Your tasks:
**1.** Answer these from the January 2018 cluster update notes:
(a) How many CPUs does each node in the new broadwell partition have?
(b) Which SLURM version did 17.11.2-1 replace?
(c) What typical write speed did the IOR benchmark show after the file-system upgrade?
**2.** For each statement, decide whether the January 2018 cluster update notes back it up. Answer yes or no, and quote the words from the notes that settle it.
(a) Jobs on the long QOS may use up to 8 CPUs.
(b) The Anaconda/5.0.0_py3 module has been available since November 2017.
(c) Users will have to change their existing launch scripts for the new SLURM.
**3.** Carry on the January 2018 cluster update notes from the point where they stop.

Source text:

Cluster Update January 2018 notes


New broadwell hardware partition in SLURM

The new broadwell partition has 1536 CPUs in total, each node having 32 CPUs with 128GB RAM or 3781 MB per core. You will need to use this in the SLURM launch scripts to run jobs on the new machines:

#SBATCH --partition=broadwell

The same QOSes with the same limits are supported as on standard partition (512 CPUs per job on short, 256 on medium and 8 on long). Please read the instructions here for more details.

Intel Parallel Studio XE Cluster Edition 2018 Update 1  
All users are encouraged to test new builds of their software using newest Intel toolchain and and adopt it as the default.

module load intel/2018.1

The newest Intel tools release represents 4 upgrade steps since 2017.4 and you can find the full release notes here.

Some of the updates described in the release notes, that may be of most interest to many of our users are: 1) full C++14 and initial C++ 2017 draft, 2) full Fortran 2008 and initial Fortran 2015 draft; 3) MKL has PKG_CONFIG_PATH environment set that should greatly simplify its inclusion in may builds.

Please keep in mind that since the first 2017 release, our intel modules contain not just compilers, but also the newest Intel MPI tool-chain, MKL math libraries and every other Intel XE Tools Cluster Edition component. This means you do not need load Intel compilers and MPI separately as everything is available through this single module.

Modules from compiler/intel and parallel/mpi paths are obsolete and maintained only for backwards compatibility. All users are encouraged to update their launch scripts, build recipes and applications to use the newest Intel toolchain at their nearest convenience.

The only part of Intel tools that is not actually invoked using the intel modules is the Intel Distribution of Python, which is distributed through anaconda, avilable with anaconda modules described blow.

Anaconda/5.0 with Intel Distribution for Python

Older versions of anaconda modules remain operational. However, the Anaconda/5.0.0_py3 module is available since November 2017 and contains recent python libraries and the most recent Intel Distribution for Python with performance optimized builds for many components of the Python ecosystem, including the Python interpreter itself together with other performance-oriented improvements. To use it do:

module load anaconda/5.0.0_py3 # Anaconda with Python 3
source activate idp # intel distribution for Python environment

IBM Spectrum Scale (GPFS) parallel file-system updated

After the upgrade, the IOR benchmark shows read/write performance that is almost double the last measurements performed in October 2017. We observe typical IOR speeds around ~60GB/s read and ~30GB/s write using 256 MPI tasks on 16 nodes. We would expect IO-bound applications to experience notable improvements in their performance.

SLURM 17.11.2-1

The new SLURM 17.11.2-1 has been installed instead of the previous 16.05.8 with many important bug fixes. No changes in existing user launch scripts are foreseen. You can find the detailed SLURM release notes for our current version here.

One notable feature in the new SLURM is the ability to create heterogeneous jobs. This means that job steps can have separate configurations, including the ability to run on different partitions. Expert users can review this functionality in SLURM documentation here.

Dataset extract:
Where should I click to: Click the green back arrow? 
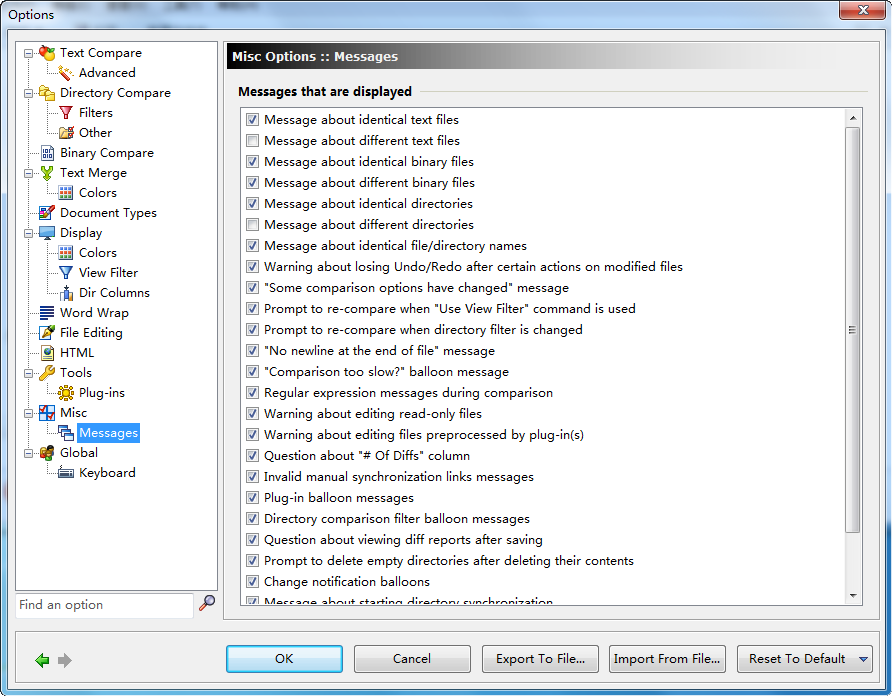pos(42,660)

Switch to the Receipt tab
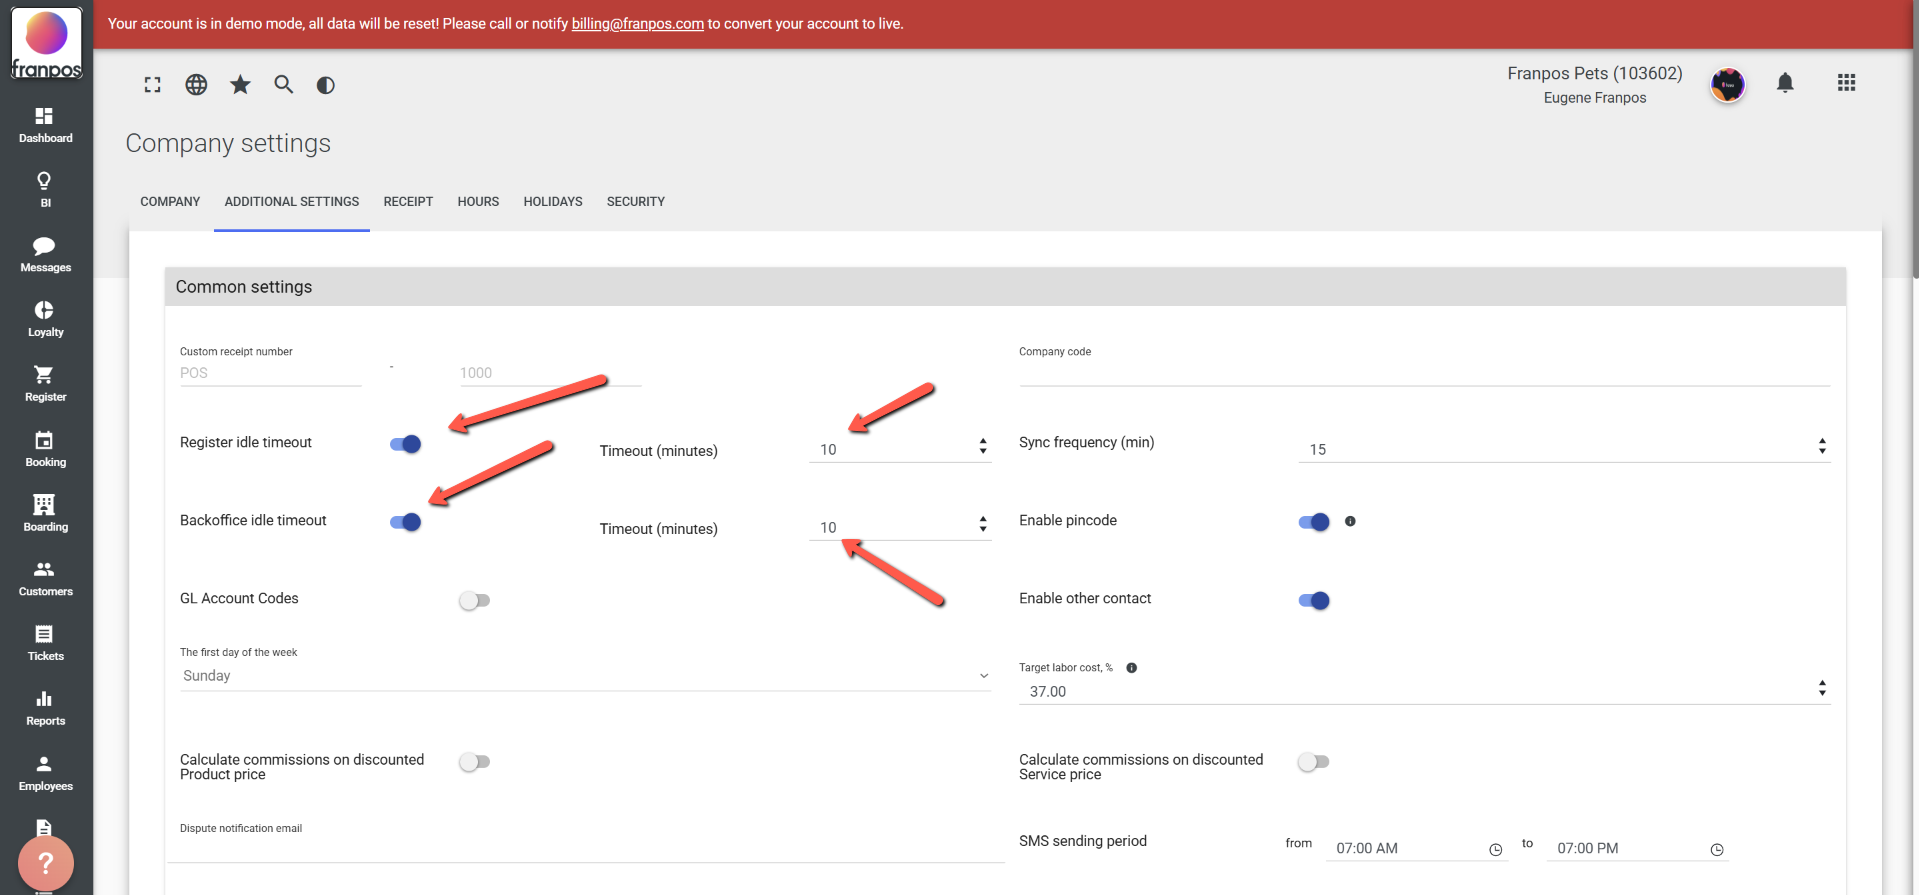(x=408, y=202)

The results:
**1.**
(a) 32 CPUs.
(b) 16.05.8.
(c) About 30GB/s.

**2.**
(a) Yes: "8 on long"
(b) Yes: "the Anaconda/5.0.0_py3 module is available since November 2017"
(c) No: "No changes in existing user launch scripts are foreseen."

**3.**
CUDA 9.0 

Users interested in development of GPGPU applications may benefit from a newer nVidia CUDA toolkit version available with 

module load cuda/9.0

One of the more interesting changes in the new CUDA is that the nvcc compiler adds support for C++14 language spec. 

Please keep in mind that you should only invoke this module on ram_gpu partition nodes that are equipped with GPUs that you request using

#SBATCH --gres=gpu:1 

in launch scripts. Or alternatively from vis[01-02] nodes that are also equipped with GPUs. In all other cases, a program attempting to load an nVidia driver on a machine with no nVidia GPU will crash on start (this has always been the case and does not represent a change - simply a reminder). 

SLES 12 SP1 to SP2

The largest notable change is upgrading of kernel from 3.12 to 4.4.103 and many of the system libraries such as the OpenSSL. The full release notes of SLES 12 SP2 can be found here.

Common libraries

curl/7.58.0 zlib/1.2.11 libiconv/1.15  libssh2/1.8.0 texlive/2017 json-c/0.13 fftw/3.3.7 gsl/2.4

A more recent release of zlib fixes some bugs that can cause corruption of data.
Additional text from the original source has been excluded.